— start SUPPLIED INFORMATION —

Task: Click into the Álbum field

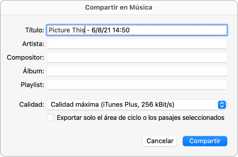Action: point(137,71)
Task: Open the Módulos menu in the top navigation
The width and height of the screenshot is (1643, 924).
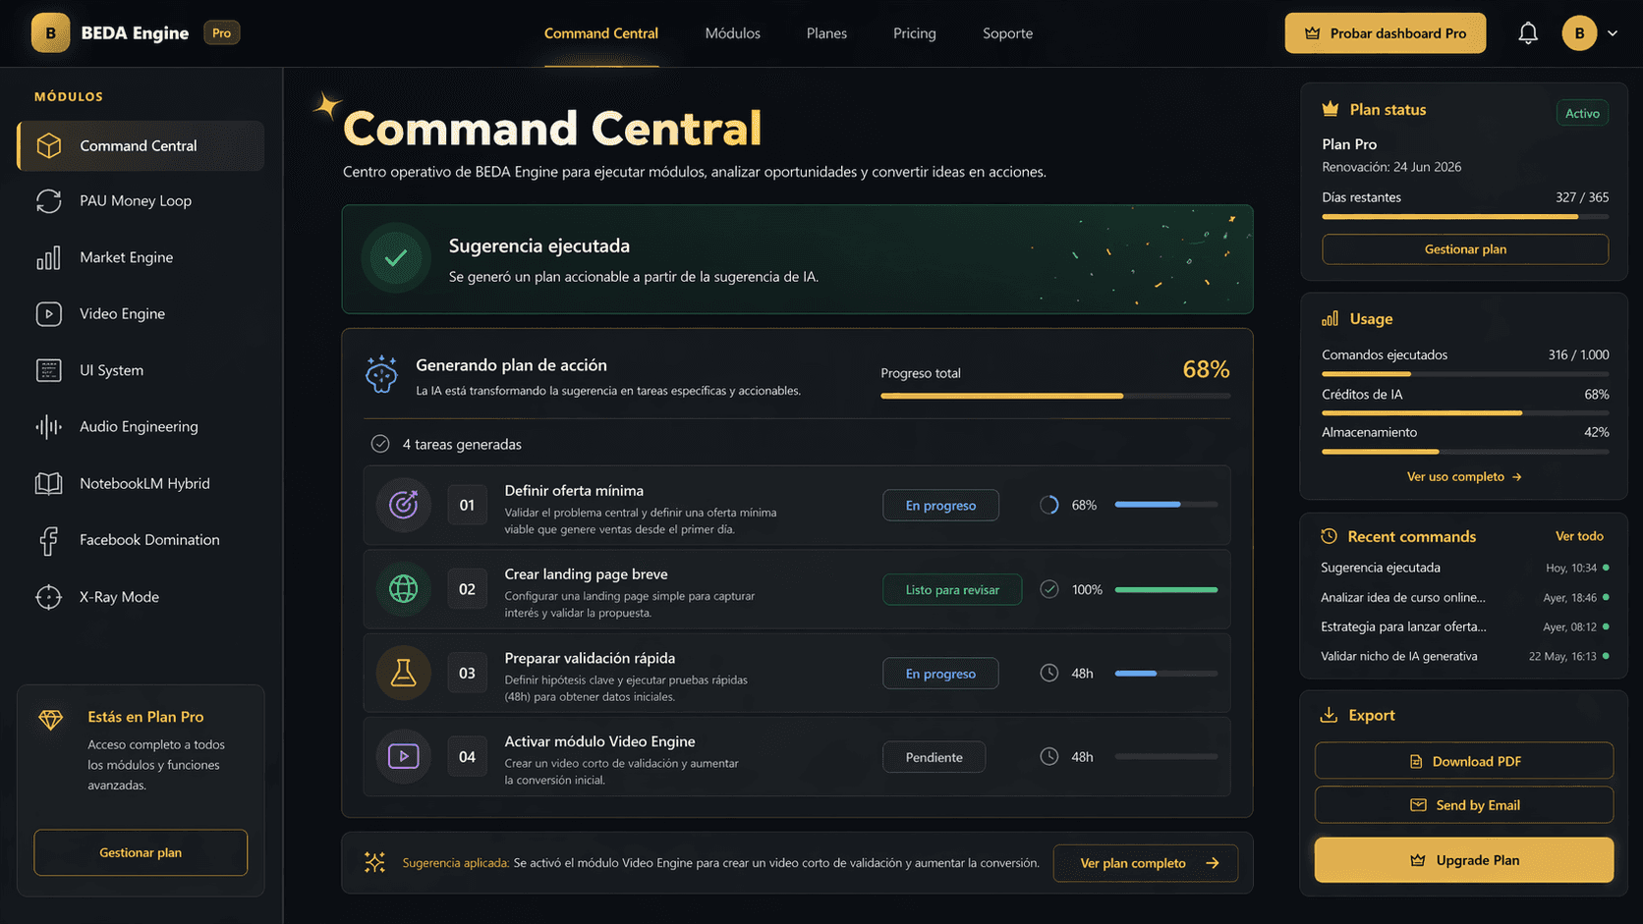Action: click(x=732, y=32)
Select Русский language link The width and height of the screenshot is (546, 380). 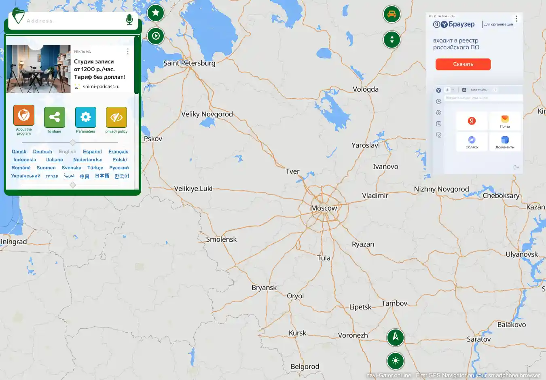pyautogui.click(x=119, y=168)
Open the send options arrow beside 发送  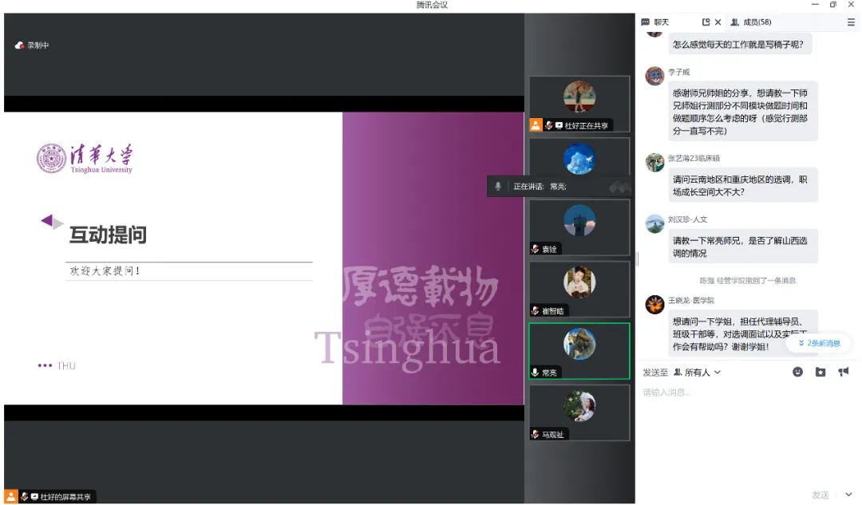[x=848, y=495]
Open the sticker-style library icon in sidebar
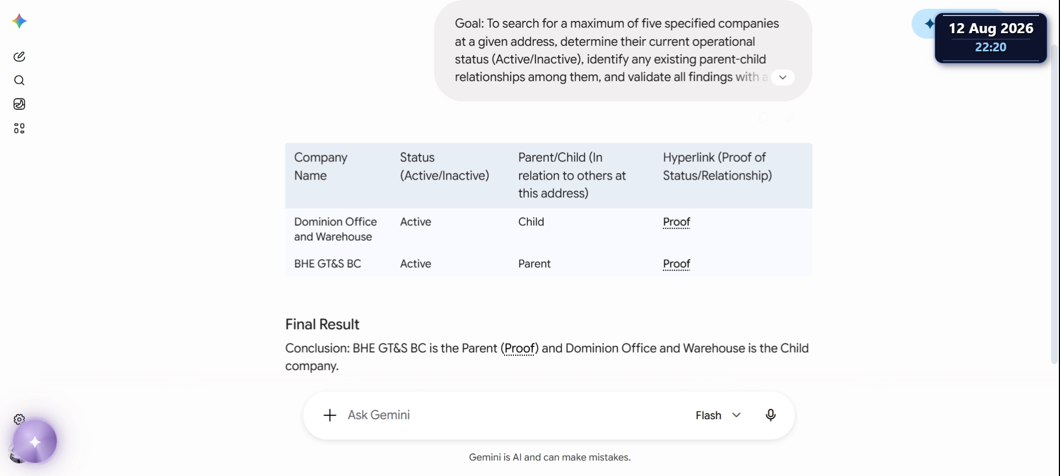The width and height of the screenshot is (1060, 476). (x=19, y=104)
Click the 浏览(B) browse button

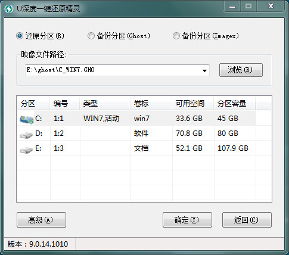pyautogui.click(x=241, y=70)
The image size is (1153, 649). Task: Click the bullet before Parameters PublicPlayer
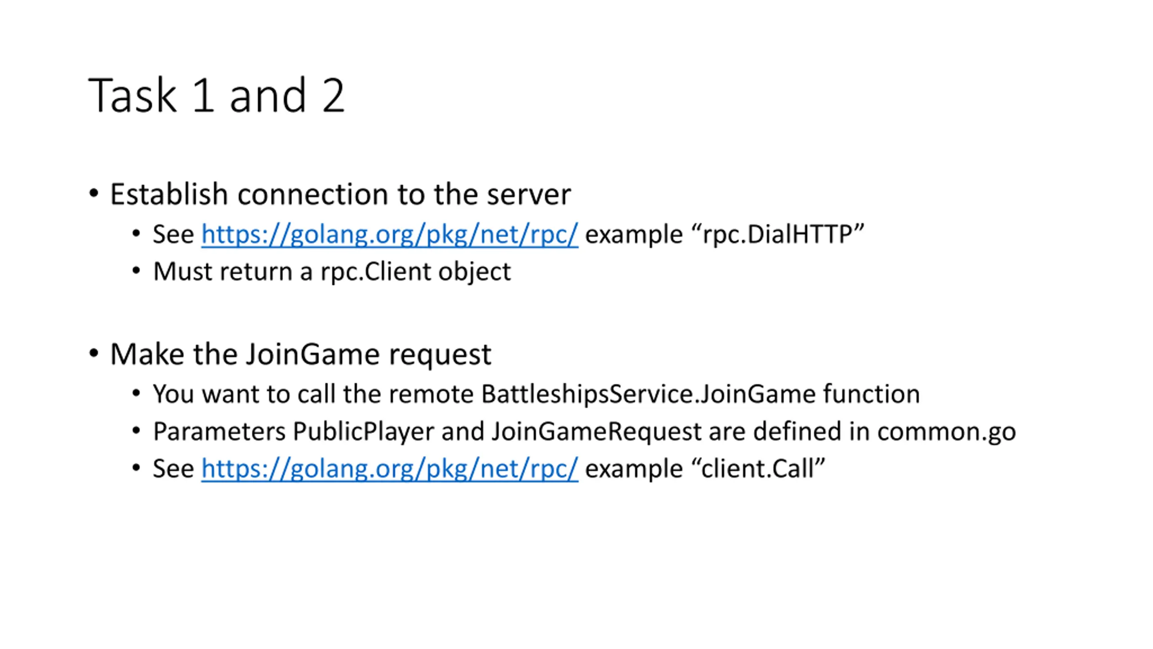point(136,431)
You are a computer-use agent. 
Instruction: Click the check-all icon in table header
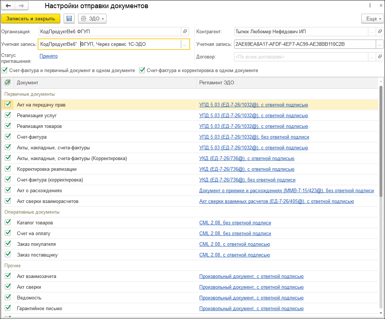(x=8, y=82)
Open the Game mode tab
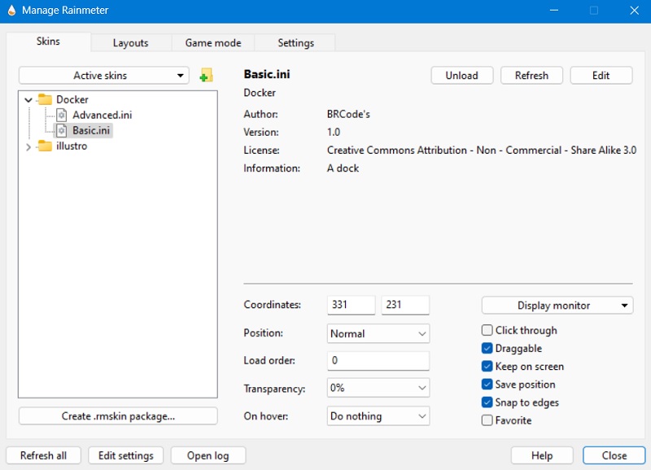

— end SUPPLIED INFORMATION —

Please state how many lines in the items above contain the string "Task", matching case exactly. Give only the number.

3